Minimization problem: Match parts of two waves via scale and offset

I search a solution for the, at first glance probably simple, problem of generating a close-to-zero difference for only parts of two waves, i.e., automatically bring them to match by optimization of some modification parameters. I have attached some demo data for everyone to play with (you can see in the history area how the data was generated). There are two waves, one with a distinct Gaussian feature near the center and one with plain ‘background’ data. Now, the outer ~30% of the two waves can be brought to match by simply adjusting the offset (75 in this demo) and the scale (0.72 here).

I want to find the offset and scale values for the first wave to match programmatically, i.e., a function which calculates these values from the two waves (and optionally how much of the outer values can be used in the calculation).

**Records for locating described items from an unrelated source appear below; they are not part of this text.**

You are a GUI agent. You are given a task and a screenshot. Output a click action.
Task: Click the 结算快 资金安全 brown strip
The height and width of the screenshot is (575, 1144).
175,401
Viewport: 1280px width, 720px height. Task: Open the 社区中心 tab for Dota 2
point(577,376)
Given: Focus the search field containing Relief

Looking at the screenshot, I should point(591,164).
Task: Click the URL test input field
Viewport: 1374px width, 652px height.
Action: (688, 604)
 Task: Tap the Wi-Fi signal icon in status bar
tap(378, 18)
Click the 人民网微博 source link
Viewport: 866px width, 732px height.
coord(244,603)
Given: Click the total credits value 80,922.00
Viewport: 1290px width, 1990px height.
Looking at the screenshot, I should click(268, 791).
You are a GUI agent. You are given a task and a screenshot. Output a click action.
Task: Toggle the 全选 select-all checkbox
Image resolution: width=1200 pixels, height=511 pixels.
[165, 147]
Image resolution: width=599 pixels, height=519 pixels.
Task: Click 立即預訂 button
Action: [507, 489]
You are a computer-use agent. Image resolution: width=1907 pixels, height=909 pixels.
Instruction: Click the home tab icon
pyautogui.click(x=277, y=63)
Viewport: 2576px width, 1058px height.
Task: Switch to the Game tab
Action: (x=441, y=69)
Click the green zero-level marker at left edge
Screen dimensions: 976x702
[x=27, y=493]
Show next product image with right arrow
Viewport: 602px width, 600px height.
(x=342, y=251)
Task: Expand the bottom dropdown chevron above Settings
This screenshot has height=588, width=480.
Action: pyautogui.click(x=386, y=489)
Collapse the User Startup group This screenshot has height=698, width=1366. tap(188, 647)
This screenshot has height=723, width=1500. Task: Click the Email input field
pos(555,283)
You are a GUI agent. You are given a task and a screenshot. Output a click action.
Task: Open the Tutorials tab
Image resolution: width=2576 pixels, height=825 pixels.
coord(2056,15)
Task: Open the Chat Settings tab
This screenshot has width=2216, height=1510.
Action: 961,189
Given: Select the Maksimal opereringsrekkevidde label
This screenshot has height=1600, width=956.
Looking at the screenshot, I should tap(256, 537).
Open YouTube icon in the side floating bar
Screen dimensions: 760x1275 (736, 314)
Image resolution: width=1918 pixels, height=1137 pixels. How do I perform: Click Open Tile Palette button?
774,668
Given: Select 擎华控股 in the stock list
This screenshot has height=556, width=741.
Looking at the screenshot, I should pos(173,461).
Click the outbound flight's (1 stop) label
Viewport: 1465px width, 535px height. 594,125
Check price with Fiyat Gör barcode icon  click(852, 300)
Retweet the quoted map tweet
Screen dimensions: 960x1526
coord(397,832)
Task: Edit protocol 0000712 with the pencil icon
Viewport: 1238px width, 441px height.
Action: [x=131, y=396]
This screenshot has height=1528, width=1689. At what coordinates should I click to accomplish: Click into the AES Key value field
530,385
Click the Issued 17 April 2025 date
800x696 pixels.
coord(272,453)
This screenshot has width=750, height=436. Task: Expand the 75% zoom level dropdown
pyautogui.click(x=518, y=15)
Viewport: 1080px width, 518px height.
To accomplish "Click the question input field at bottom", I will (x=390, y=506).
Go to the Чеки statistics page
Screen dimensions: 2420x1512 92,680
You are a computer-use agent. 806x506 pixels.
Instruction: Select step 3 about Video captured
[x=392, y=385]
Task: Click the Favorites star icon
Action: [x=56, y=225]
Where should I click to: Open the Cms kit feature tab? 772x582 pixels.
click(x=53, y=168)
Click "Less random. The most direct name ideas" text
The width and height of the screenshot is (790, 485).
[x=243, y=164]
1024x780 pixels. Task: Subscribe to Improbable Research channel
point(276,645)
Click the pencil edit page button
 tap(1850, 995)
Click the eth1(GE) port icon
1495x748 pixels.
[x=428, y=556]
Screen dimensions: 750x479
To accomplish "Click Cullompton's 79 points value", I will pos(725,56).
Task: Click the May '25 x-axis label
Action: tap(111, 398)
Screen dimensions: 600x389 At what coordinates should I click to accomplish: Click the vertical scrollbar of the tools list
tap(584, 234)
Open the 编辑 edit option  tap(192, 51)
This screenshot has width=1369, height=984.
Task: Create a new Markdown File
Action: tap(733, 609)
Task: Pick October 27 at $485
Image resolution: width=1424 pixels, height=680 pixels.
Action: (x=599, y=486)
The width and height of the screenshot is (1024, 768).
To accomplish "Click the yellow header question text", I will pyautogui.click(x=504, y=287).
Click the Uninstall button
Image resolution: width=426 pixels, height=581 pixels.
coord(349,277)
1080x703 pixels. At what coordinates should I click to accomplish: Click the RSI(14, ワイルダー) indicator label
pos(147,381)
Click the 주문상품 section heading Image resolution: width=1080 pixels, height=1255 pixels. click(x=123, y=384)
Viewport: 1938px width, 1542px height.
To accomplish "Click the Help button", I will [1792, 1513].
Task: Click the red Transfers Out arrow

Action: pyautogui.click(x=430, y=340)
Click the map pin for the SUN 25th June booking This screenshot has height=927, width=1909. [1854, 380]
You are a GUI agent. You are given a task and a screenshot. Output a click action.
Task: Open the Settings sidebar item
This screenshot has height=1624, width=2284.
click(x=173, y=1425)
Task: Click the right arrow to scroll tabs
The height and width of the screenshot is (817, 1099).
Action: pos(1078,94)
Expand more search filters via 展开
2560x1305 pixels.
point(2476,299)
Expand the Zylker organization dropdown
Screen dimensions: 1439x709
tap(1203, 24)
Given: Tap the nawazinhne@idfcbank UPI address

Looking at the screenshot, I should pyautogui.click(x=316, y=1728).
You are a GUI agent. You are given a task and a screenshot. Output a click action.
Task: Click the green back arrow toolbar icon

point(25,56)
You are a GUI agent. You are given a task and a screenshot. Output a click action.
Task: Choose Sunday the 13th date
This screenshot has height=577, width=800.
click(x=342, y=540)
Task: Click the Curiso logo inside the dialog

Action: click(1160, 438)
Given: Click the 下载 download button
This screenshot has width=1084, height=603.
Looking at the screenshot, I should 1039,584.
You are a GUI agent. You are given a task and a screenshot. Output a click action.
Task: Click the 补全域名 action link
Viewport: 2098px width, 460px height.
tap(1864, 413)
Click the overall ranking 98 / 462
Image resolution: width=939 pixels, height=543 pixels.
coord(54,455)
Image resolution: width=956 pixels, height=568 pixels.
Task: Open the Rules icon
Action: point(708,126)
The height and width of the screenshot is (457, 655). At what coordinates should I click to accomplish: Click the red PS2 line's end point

My ideas are to use a temporary wave to calculate the difference and use some complicated iteration until the difference is very small or abuse functions like 'Optimize' in some way (maybe I’m just too tired today, but I can't find a way ;). Since noise is included, there has to be some criteria for this. Also there may be cases where there is no exact match possible, which also needs to be considered. In Excel there is the solver add-in, where the program fiddles with some values until a minimum/maximum etc. is achieved for some result value. Basically I need this for the sum of the difference for these two waves (in parts). I hope someone can point me to an elegant solution for this.
Minimization Test.pxp (29.42 KB)
Optimize looks good to me.

A first rough sketch with
#pragma rtGlobals=3     // Use modern global access method and strict wave access.
#include <KBColorizeTraces>

Function func(pw, slope, offset)
    Wave pw
    variable slope, offset
   
    Wave wave1, wave2

    variable pSkipStart = 200
    variable pSkipEnd   = 320
   
    Duplicate/O/FREE/D wave1, sq
   
    sq[] = (p <= pSkipStart || p >= pSkipEnd ? wave1[p] * slope + offset - wave2[p] : 0.0)
    sq = sq[p]^2
   
    variable ret = Sum(sq)
    print ret
    return ret
End

Function doStuff()

    Make/O/N=0/FREE pw
    Optimize/A=0/X={1,0}/T=1e-2 func, pw
   
    Wave wave1, wave2, W_Extremum
    Duplicate/O wave1, result

    variable slope  = W_Extremum[0]
    variable offset = W_Extremum[1]
    result  = wave1[p] * slope + offset
    Display wave1, wave2, result
End


results in following graph.

It is not completely automatized yet as you still need to find pSkipStart and pSkipEnd manually.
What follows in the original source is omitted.